** Aim of the task **
Reproduce exactly the lines below, from the first through the one containing "Collapse the QObject property group", and nothing more.

Start of Block

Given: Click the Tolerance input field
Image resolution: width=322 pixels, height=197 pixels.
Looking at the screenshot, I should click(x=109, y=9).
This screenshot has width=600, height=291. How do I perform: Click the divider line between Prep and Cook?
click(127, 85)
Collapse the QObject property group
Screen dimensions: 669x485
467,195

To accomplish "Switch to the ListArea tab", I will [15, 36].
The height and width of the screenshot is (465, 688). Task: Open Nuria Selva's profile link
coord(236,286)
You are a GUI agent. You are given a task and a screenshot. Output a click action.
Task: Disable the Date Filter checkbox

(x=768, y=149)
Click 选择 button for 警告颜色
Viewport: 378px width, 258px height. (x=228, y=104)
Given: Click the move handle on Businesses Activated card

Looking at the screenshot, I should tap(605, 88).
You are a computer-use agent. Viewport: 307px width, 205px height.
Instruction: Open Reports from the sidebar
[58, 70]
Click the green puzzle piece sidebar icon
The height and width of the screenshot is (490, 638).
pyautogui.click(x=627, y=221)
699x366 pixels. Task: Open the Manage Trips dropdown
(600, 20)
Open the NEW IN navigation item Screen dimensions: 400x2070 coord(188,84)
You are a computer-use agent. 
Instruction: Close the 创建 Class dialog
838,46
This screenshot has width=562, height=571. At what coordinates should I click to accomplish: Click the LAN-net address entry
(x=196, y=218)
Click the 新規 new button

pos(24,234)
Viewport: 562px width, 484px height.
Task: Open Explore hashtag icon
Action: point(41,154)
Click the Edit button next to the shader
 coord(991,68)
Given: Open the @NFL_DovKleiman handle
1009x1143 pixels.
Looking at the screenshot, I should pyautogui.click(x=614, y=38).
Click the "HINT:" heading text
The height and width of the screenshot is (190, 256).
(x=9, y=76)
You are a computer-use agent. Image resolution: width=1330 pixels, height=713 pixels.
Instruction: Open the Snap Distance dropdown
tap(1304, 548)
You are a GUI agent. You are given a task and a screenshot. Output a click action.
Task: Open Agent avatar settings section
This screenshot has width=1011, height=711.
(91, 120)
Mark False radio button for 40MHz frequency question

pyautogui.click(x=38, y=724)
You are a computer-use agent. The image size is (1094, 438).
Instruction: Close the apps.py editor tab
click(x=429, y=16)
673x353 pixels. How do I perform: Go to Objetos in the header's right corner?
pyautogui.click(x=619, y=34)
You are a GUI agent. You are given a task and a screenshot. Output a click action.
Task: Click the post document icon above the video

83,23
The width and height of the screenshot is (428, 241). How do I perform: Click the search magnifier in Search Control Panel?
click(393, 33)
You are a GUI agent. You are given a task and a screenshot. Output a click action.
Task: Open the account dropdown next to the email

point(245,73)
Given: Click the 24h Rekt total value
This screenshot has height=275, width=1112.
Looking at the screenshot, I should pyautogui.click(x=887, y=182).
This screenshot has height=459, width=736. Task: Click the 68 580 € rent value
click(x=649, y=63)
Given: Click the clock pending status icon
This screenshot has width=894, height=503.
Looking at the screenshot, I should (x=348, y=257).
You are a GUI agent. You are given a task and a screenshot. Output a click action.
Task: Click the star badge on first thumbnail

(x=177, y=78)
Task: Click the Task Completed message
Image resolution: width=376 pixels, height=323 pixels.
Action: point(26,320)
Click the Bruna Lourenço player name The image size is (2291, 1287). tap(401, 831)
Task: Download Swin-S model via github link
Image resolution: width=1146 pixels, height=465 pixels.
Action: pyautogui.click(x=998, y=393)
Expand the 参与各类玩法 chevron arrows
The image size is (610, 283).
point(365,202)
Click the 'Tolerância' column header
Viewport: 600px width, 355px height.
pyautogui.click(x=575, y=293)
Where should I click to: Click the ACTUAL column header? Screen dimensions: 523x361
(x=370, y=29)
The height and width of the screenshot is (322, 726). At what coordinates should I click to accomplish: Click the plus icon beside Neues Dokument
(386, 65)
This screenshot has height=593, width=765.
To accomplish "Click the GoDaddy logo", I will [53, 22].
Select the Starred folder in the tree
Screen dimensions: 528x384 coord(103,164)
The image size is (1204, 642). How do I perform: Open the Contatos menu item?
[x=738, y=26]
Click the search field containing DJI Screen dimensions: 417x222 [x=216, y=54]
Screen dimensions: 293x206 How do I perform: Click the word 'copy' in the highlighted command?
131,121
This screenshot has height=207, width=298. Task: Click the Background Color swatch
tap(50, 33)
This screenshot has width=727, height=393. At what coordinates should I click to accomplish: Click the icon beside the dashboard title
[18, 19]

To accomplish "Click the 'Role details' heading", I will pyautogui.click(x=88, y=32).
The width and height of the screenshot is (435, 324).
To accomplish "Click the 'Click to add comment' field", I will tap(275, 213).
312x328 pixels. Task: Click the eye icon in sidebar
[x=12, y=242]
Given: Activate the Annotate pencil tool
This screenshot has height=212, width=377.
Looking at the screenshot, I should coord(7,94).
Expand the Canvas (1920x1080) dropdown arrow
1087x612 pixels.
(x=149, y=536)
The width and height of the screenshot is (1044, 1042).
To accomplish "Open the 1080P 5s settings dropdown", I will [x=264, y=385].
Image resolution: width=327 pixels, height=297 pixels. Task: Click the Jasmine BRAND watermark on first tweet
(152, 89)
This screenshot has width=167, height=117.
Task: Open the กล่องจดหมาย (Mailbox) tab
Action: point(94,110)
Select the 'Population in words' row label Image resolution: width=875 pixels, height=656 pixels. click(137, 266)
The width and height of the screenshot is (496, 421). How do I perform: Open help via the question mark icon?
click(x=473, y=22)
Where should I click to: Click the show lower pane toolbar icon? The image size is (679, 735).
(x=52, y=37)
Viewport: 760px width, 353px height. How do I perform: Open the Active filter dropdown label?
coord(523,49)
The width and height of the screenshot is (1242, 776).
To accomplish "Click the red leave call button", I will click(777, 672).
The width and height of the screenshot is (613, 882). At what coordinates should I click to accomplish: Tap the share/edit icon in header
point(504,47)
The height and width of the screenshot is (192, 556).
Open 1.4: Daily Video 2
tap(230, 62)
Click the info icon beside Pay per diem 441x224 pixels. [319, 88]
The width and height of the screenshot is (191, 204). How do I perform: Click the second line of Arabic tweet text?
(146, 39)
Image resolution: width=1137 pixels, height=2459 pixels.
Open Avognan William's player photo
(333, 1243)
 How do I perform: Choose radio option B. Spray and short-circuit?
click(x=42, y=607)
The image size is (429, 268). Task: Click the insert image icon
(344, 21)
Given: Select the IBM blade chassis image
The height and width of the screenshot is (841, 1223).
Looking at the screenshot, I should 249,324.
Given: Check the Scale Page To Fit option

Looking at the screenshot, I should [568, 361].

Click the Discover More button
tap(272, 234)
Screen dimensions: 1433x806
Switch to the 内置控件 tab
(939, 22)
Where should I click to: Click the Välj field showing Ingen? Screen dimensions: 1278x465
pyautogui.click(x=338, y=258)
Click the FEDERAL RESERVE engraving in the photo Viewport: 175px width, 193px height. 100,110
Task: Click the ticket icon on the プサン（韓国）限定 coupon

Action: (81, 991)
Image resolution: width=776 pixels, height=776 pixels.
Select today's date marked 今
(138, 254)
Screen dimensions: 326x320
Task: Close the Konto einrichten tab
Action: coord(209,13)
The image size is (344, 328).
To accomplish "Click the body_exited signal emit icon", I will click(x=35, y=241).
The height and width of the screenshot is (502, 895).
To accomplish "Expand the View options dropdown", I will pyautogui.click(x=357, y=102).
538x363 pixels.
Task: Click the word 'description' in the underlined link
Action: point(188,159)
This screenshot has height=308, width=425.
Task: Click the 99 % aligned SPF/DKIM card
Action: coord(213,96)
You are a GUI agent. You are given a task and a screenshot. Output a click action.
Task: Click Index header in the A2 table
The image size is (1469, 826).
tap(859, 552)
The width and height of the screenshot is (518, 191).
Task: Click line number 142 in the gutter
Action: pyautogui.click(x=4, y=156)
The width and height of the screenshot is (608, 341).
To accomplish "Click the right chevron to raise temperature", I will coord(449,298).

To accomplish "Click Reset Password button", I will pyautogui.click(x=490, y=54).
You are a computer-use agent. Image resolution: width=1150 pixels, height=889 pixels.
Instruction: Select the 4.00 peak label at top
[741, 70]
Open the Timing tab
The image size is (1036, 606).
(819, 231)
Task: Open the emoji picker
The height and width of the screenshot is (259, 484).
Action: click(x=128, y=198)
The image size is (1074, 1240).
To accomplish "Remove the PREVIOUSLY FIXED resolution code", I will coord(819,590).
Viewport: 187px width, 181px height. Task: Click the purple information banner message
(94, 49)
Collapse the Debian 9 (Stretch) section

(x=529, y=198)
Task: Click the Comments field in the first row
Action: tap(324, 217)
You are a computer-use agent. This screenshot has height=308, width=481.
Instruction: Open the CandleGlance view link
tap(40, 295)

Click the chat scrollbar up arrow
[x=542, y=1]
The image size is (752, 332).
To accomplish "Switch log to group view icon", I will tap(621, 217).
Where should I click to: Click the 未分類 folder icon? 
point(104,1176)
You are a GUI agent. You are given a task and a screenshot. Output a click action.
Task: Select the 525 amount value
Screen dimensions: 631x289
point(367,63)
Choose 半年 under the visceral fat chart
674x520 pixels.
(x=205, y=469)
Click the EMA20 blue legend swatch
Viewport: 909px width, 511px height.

End of Block

** Result of this exercise **
Given: Click the Tolerance input field
Image resolution: width=322 pixels, height=197 pixels.
Looking at the screenshot, I should click(x=109, y=9).
This screenshot has width=600, height=291. How do I perform: Click the divider line between Prep and Cook?
click(127, 85)
Collapse the QObject property group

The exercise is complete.